Data provided:
====

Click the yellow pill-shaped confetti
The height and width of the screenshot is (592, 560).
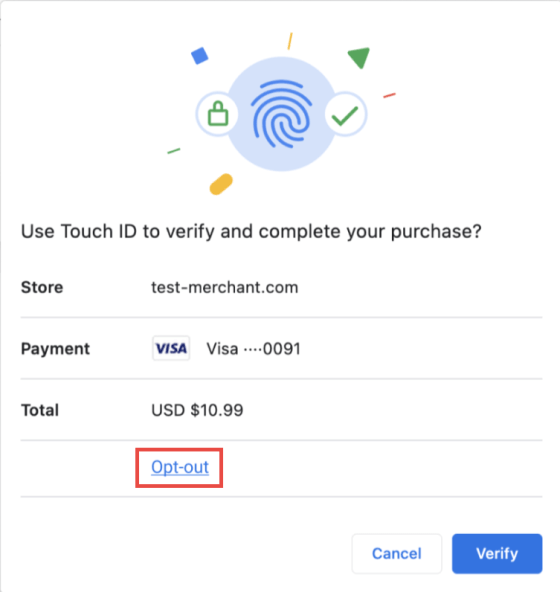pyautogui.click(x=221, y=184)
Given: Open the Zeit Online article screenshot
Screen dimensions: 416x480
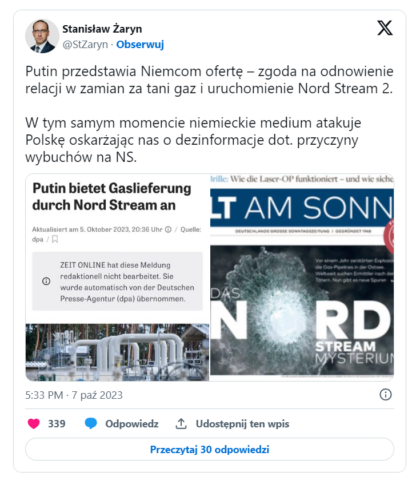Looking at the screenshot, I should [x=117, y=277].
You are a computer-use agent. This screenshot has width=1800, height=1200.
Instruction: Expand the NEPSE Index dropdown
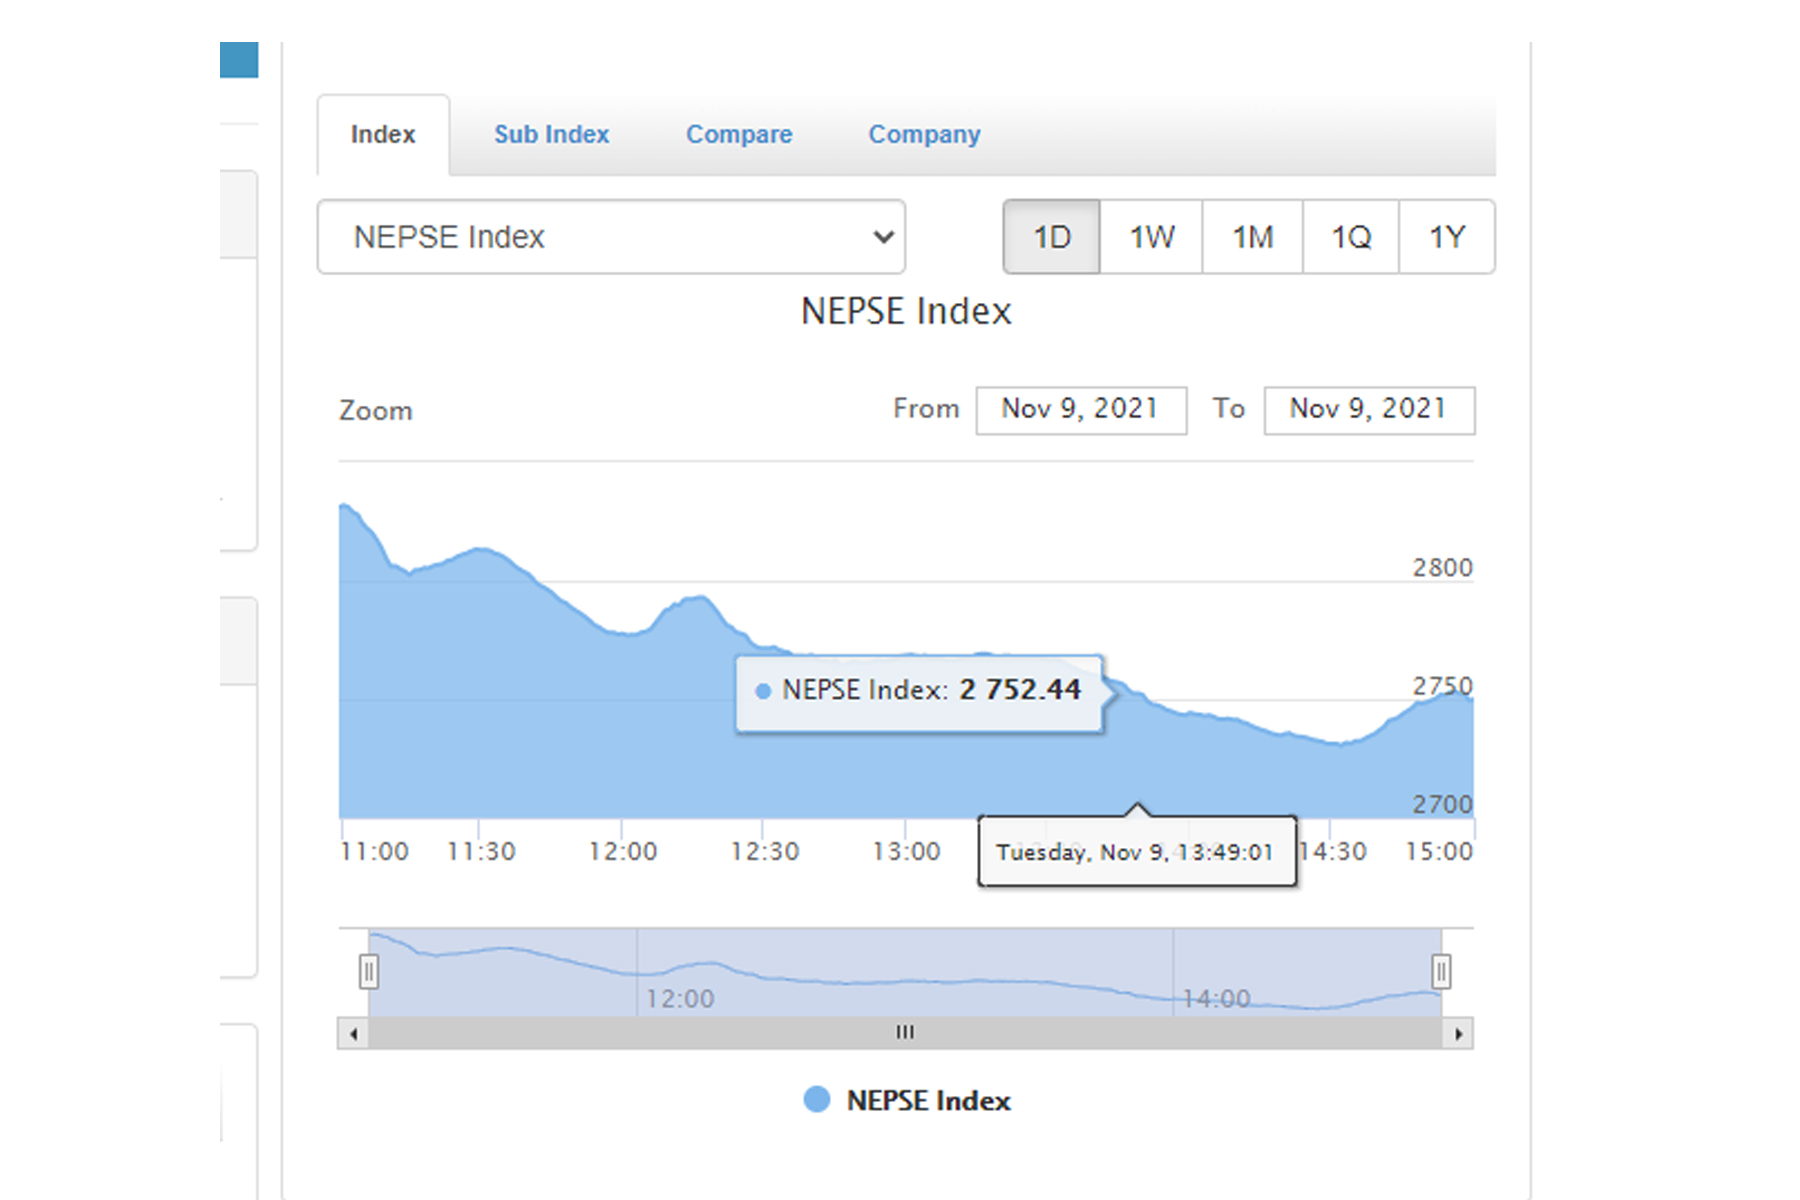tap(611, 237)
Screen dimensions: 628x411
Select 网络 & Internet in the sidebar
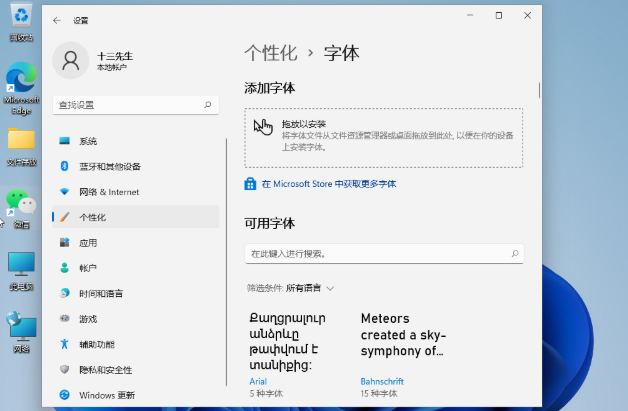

====

From the opening line of the entries above to the line that holds "You are a computer-use", inclusive, reproduce each line exactly and omit any picture.

Task output:
Click the yellow pill-shaped confetti
The height and width of the screenshot is (592, 560).
pyautogui.click(x=221, y=184)
Given: Open the Zeit Online article screenshot
Screen dimensions: 416x480
Looking at the screenshot, I should [x=117, y=277].
You are a computer-use agent. This screenshot has width=1800, height=1200.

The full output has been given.